* _ABOUT THIS TASK_
Output the entries exactly.

[Stored records]
-- -- --

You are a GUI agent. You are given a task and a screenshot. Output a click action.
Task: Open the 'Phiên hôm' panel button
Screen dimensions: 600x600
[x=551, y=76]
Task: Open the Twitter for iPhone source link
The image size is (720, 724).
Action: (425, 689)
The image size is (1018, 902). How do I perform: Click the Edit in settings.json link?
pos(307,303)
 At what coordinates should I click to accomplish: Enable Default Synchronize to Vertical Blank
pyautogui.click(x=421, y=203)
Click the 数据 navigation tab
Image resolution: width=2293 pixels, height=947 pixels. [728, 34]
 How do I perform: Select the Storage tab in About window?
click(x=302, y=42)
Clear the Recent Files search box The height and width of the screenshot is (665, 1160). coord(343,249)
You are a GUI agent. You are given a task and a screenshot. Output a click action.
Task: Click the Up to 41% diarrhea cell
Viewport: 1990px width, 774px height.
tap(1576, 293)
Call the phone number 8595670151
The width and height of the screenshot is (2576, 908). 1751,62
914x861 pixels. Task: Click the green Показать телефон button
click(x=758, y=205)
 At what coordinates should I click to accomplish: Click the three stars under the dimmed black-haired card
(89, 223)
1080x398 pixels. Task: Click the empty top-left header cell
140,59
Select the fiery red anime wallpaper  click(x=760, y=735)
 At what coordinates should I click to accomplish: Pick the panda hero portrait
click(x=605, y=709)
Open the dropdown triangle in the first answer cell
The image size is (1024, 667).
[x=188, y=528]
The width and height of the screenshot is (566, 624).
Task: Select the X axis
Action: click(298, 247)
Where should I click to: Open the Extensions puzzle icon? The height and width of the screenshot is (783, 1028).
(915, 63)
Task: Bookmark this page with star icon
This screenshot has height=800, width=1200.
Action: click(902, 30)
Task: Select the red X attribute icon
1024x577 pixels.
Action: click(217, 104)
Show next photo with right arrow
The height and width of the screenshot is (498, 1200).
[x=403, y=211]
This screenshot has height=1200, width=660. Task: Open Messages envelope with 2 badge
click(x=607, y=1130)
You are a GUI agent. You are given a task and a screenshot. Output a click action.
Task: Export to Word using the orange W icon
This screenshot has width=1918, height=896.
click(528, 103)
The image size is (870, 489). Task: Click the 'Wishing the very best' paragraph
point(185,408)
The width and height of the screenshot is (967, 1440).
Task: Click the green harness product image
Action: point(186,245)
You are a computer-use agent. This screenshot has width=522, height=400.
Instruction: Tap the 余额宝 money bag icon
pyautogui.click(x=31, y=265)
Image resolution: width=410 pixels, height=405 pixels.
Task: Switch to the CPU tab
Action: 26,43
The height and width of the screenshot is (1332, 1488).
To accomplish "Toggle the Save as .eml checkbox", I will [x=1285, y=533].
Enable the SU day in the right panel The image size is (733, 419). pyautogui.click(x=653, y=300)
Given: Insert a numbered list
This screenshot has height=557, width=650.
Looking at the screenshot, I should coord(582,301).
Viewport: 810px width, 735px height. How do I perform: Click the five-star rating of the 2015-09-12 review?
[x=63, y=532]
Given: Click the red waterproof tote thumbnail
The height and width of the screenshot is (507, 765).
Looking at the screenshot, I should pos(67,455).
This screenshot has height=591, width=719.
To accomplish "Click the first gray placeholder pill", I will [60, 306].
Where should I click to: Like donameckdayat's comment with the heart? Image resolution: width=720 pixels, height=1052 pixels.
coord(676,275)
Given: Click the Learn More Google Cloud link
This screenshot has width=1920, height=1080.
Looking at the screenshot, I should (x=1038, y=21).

-- -- --

* _WRITTEN ANSWER_
You are a GUI agent. You are given a task and a screenshot. Output a click action.
Task: Open the 'Phiên hôm' panel button
Screen dimensions: 600x600
[x=551, y=76]
Task: Open the Twitter for iPhone source link
The image size is (720, 724).
Action: (425, 689)
The image size is (1018, 902). How do I perform: Click the Edit in settings.json link?
pos(307,303)
 At what coordinates should I click to accomplish: Enable Default Synchronize to Vertical Blank
pyautogui.click(x=421, y=203)
Click the 数据 navigation tab
Image resolution: width=2293 pixels, height=947 pixels. [728, 34]
 How do I perform: Select the Storage tab in About window?
click(x=302, y=42)
Clear the Recent Files search box The height and width of the screenshot is (665, 1160). coord(343,249)
You are a GUI agent. You are given a task and a screenshot. Output a click action.
Task: Click the Up to 41% diarrhea cell
Viewport: 1990px width, 774px height.
tap(1576, 293)
Call the phone number 8595670151
The width and height of the screenshot is (2576, 908). 1751,62
914x861 pixels. Task: Click the green Показать телефон button
click(x=758, y=205)
 At what coordinates should I click to accomplish: Click the three stars under the dimmed black-haired card
(89, 223)
1080x398 pixels. Task: Click the empty top-left header cell
140,59
Select the fiery red anime wallpaper  click(x=760, y=735)
 At what coordinates should I click to accomplish: Pick the panda hero portrait
click(x=605, y=709)
Open the dropdown triangle in the first answer cell
The image size is (1024, 667).
[x=188, y=528]
The width and height of the screenshot is (566, 624).
Task: Select the X axis
Action: click(298, 247)
Where should I click to: Open the Extensions puzzle icon? The height and width of the screenshot is (783, 1028).
(915, 63)
Task: Bookmark this page with star icon
This screenshot has height=800, width=1200.
Action: click(902, 30)
Task: Select the red X attribute icon
1024x577 pixels.
Action: click(217, 104)
Show next photo with right arrow
The height and width of the screenshot is (498, 1200).
[x=403, y=211]
This screenshot has height=1200, width=660. Task: Open Messages envelope with 2 badge
click(x=607, y=1130)
You are a GUI agent. You are given a task and a screenshot. Output a click action.
Task: Export to Word using the orange W icon
This screenshot has width=1918, height=896.
click(528, 103)
The image size is (870, 489). Task: Click the 'Wishing the very best' paragraph
point(185,408)
The width and height of the screenshot is (967, 1440).
Task: Click the green harness product image
Action: point(186,245)
You are a computer-use agent. This screenshot has width=522, height=400.
Instruction: Tap the 余额宝 money bag icon
pyautogui.click(x=31, y=265)
Image resolution: width=410 pixels, height=405 pixels.
Task: Switch to the CPU tab
Action: 26,43
The height and width of the screenshot is (1332, 1488).
To accomplish "Toggle the Save as .eml checkbox", I will [x=1285, y=533].
Enable the SU day in the right panel The image size is (733, 419). pyautogui.click(x=653, y=300)
Given: Insert a numbered list
This screenshot has height=557, width=650.
Looking at the screenshot, I should coord(582,301).
Viewport: 810px width, 735px height. How do I perform: Click the five-star rating of the 2015-09-12 review?
[x=63, y=532]
Given: Click the red waterproof tote thumbnail
The height and width of the screenshot is (507, 765).
Looking at the screenshot, I should pos(67,455).
This screenshot has height=591, width=719.
To accomplish "Click the first gray placeholder pill", I will [60, 306].
Where should I click to: Like donameckdayat's comment with the heart? Image resolution: width=720 pixels, height=1052 pixels.
coord(676,275)
Given: Click the Learn More Google Cloud link
This screenshot has width=1920, height=1080.
Looking at the screenshot, I should (x=1038, y=21).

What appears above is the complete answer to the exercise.